Being a rare condition, there are no well-established guidelines. Elective repair is preferred in pregnancy, while planning for pregnancy, and in liver transplant candidates, irrespective of symptoms or size. Intervention is recommended in symptomatic aneurysms, irrespective of the size. Other SAAs without symptoms can be monitored effectively with serial imaging [21], and all aneurysms larger than 2 cm, irrespective of symptoms, should undergo intervention [7,20].

Intervention can be in the form of percutaneous catheter-based endovascular repair (either embolization or stent placement), laparoscopic surgery, and open surgery. The former 2 are preferred in a stable setting and the latter in patients with shock, as in our case. In view of the immunological function of the spleen and overwhelming post-splenectomy infection (OPSI), splenic preservation should be attempted when feasible. In emergency surgery, splenectomy with distal pancreatectomy is necessary to achieve hemodynamic stability, especially when the aneurysmal dilation is embedded in the parenchyma of the tail of the pancreas.

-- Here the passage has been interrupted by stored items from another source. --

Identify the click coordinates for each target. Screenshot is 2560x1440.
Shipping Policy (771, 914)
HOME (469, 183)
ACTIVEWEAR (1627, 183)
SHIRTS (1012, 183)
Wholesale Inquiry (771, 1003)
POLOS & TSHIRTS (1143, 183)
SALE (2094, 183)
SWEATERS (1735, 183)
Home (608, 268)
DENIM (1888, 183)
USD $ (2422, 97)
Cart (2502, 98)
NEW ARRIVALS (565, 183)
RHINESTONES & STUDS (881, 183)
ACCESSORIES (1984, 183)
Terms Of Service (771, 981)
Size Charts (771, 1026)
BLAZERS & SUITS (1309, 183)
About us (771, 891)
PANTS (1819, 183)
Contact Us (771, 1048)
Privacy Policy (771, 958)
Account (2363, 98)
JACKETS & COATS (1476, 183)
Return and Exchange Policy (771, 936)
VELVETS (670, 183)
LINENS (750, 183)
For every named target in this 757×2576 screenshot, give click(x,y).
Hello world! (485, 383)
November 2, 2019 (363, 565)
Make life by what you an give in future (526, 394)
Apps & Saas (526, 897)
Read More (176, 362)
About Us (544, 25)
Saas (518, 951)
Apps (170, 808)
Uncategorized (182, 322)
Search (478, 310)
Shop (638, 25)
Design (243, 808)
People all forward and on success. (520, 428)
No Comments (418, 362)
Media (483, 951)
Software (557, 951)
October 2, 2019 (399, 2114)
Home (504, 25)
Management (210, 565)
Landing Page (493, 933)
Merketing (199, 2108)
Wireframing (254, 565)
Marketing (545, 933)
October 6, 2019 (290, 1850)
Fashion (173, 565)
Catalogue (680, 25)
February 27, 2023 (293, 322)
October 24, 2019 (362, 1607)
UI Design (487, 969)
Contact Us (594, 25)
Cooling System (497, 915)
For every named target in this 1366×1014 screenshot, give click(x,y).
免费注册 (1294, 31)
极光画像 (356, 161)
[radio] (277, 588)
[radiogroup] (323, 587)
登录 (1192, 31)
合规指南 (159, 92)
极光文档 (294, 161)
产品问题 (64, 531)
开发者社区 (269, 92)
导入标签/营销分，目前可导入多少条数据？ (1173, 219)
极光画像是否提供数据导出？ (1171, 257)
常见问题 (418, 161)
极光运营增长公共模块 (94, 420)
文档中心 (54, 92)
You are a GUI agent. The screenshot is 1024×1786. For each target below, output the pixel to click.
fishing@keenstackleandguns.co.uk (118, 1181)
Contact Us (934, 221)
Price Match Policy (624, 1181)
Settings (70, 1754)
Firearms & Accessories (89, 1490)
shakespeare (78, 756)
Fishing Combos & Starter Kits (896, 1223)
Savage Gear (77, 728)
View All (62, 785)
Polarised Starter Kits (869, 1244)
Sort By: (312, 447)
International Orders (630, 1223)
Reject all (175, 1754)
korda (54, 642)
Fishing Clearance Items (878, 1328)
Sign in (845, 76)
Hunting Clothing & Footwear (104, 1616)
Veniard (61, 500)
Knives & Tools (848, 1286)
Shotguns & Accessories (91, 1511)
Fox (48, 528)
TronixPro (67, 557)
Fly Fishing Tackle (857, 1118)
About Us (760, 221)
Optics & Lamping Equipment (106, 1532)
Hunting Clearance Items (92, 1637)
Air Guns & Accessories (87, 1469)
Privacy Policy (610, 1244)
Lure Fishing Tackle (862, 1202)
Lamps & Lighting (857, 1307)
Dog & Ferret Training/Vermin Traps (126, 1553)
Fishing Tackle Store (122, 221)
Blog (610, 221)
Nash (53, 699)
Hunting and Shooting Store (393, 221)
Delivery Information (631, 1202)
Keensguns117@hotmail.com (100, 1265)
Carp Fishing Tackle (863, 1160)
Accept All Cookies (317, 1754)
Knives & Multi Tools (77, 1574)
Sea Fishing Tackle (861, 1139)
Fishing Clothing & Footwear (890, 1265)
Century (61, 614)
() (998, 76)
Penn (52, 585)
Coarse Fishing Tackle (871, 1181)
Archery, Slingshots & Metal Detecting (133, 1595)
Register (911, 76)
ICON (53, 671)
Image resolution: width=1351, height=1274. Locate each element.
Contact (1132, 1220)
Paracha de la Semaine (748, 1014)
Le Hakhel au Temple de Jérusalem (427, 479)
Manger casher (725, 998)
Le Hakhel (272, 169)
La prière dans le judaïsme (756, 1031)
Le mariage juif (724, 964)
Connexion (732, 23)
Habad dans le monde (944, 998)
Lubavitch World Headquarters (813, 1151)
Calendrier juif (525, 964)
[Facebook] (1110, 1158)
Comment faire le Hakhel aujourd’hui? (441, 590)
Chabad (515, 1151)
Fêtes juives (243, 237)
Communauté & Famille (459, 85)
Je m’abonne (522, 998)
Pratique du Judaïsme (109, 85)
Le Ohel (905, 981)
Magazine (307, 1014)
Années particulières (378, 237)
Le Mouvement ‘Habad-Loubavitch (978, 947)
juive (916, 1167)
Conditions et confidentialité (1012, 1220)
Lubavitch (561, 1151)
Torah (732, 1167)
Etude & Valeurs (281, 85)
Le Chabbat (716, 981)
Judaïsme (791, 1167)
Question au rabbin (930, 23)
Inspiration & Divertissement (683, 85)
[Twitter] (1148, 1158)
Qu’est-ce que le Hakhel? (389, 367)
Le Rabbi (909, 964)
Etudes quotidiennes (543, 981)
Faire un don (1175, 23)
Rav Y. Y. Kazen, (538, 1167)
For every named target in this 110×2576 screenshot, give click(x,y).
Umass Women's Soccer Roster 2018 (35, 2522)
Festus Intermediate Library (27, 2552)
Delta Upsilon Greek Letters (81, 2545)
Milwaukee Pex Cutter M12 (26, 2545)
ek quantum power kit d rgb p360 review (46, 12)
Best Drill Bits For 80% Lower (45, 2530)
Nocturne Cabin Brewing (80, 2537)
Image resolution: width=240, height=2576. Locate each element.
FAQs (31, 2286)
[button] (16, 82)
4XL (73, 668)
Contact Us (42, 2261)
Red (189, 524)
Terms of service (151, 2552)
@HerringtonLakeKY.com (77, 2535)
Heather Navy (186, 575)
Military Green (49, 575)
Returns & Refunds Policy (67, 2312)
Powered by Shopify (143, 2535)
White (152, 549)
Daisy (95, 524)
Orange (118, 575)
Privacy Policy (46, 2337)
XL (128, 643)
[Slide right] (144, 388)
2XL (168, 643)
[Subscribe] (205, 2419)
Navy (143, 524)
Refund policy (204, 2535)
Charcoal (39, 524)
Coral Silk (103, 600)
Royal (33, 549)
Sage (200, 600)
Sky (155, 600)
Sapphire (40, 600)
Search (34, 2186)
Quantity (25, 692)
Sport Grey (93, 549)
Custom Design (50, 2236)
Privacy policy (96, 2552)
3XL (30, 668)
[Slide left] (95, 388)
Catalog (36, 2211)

Concomitant pancreatectomy carries a risk of pancreatic fistula. Other patients can even develop diabetes mellitus following partial pancreatectomy.

Elective surgery for SAA with spleen preservation leads to ischemia and subsequent splenectomy in about 29% of cases [33]. Despite being less invasive and spleen-preserving, the percutaneous intervention can be followed by post-embolization syndrome: fever, pain, leukocytosis, splenic and bowel infarcts, and intraabdominal abscess. The latter occurs as a result of the migration of embolization material to non-targeted arteries. After preserving the spleen, there is evidence that it may not necessarily be functional [27]. Use of beta-blockers in patients with contraindication to any form of intervention has been found to increase late mortality [34].

Laparoscopic intervention is possible and recommended in an elective setting and in pregnant patients when done by an experienced surgeon. In all cases of complicated splenic aneurysm and in rupture, the classical open surgery is recommended.

The common denominator to all mortality seen with ruptured splenic aneurysm includes delay in diagnosis and not considering it in the differential diagnosis. When it happens in early pregnancy, it is often mistaken for ruptured ectopic gestation, and in later pregnancy as abruption. Sometimes, even after laparotomy, the diagnosis can be elusive, and blood in the lesser sac could be the only clue available.

Conclusions

This case is unique in the literature because of the giant size of the splenic artery aneurysm that spontaneously ruptured in a young, otherwise healthy patient. This was an unusual clinical presentation that eluded diagnosis, requiring multiple visits to the Emergency Department. This rare disorder is becoming more common with the aging population. With an ever-increasing prevalence of risk factors, it is prudent to consider rupture of the splenic aneurysm as a quick second-line differential diagnosis, as this can lead to prompt and appropriate lifesaving intervention.